- _Given request_: Reproduce without change the lines of material starting with the line that contains "What do you see at coordinates (795, 123)" and going on through the end of the material.

═════ Dataset entries ═════

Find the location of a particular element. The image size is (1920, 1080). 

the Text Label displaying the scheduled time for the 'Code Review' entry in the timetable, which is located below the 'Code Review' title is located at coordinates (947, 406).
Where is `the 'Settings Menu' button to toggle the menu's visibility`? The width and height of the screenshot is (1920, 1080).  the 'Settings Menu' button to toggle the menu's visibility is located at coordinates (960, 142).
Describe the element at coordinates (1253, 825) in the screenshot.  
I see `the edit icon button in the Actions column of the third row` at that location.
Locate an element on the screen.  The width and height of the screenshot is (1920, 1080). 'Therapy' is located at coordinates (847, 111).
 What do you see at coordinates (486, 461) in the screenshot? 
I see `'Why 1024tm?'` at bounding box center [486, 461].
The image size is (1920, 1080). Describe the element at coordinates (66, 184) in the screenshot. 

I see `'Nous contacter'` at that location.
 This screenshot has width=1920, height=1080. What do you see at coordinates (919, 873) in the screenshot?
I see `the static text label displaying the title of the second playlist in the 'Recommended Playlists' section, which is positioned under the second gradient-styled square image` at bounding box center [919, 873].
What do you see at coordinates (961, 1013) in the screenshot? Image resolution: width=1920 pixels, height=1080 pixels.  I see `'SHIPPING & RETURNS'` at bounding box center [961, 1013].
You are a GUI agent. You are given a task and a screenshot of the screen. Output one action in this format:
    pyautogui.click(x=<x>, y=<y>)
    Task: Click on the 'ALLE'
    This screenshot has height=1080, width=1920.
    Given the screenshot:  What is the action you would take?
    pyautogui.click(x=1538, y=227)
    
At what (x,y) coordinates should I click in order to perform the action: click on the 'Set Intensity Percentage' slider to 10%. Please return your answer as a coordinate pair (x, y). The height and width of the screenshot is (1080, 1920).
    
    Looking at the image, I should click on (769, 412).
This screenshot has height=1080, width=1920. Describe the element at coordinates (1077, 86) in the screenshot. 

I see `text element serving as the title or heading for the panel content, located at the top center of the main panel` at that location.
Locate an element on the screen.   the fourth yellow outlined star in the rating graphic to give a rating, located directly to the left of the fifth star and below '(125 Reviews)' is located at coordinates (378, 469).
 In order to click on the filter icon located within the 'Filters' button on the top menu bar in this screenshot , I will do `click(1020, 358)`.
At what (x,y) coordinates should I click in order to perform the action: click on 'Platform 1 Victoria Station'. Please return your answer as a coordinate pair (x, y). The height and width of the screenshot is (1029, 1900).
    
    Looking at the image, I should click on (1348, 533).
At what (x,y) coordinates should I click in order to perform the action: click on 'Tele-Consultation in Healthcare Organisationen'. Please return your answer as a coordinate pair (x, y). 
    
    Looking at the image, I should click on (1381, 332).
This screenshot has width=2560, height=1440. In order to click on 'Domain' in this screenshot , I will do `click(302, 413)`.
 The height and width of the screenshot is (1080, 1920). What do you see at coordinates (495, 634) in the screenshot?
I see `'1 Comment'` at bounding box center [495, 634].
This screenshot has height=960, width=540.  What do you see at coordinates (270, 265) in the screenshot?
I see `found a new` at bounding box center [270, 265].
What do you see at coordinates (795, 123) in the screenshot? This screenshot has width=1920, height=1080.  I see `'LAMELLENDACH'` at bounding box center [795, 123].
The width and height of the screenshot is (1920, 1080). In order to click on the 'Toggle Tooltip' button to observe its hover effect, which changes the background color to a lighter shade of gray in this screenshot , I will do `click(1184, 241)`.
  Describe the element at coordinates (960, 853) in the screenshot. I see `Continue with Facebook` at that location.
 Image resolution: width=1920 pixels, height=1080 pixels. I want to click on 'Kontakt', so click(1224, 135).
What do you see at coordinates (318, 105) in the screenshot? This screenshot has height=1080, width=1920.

═════

- _Response for this exercise_:
What do you see at coordinates (795, 123) in the screenshot? This screenshot has width=1920, height=1080.  I see `'LAMELLENDACH'` at bounding box center [795, 123].
The width and height of the screenshot is (1920, 1080). In order to click on the 'Toggle Tooltip' button to observe its hover effect, which changes the background color to a lighter shade of gray in this screenshot , I will do `click(1184, 241)`.
  Describe the element at coordinates (960, 853) in the screenshot. I see `Continue with Facebook` at that location.
 Image resolution: width=1920 pixels, height=1080 pixels. I want to click on 'Kontakt', so click(1224, 135).
What do you see at coordinates (318, 105) in the screenshot? This screenshot has height=1080, width=1920.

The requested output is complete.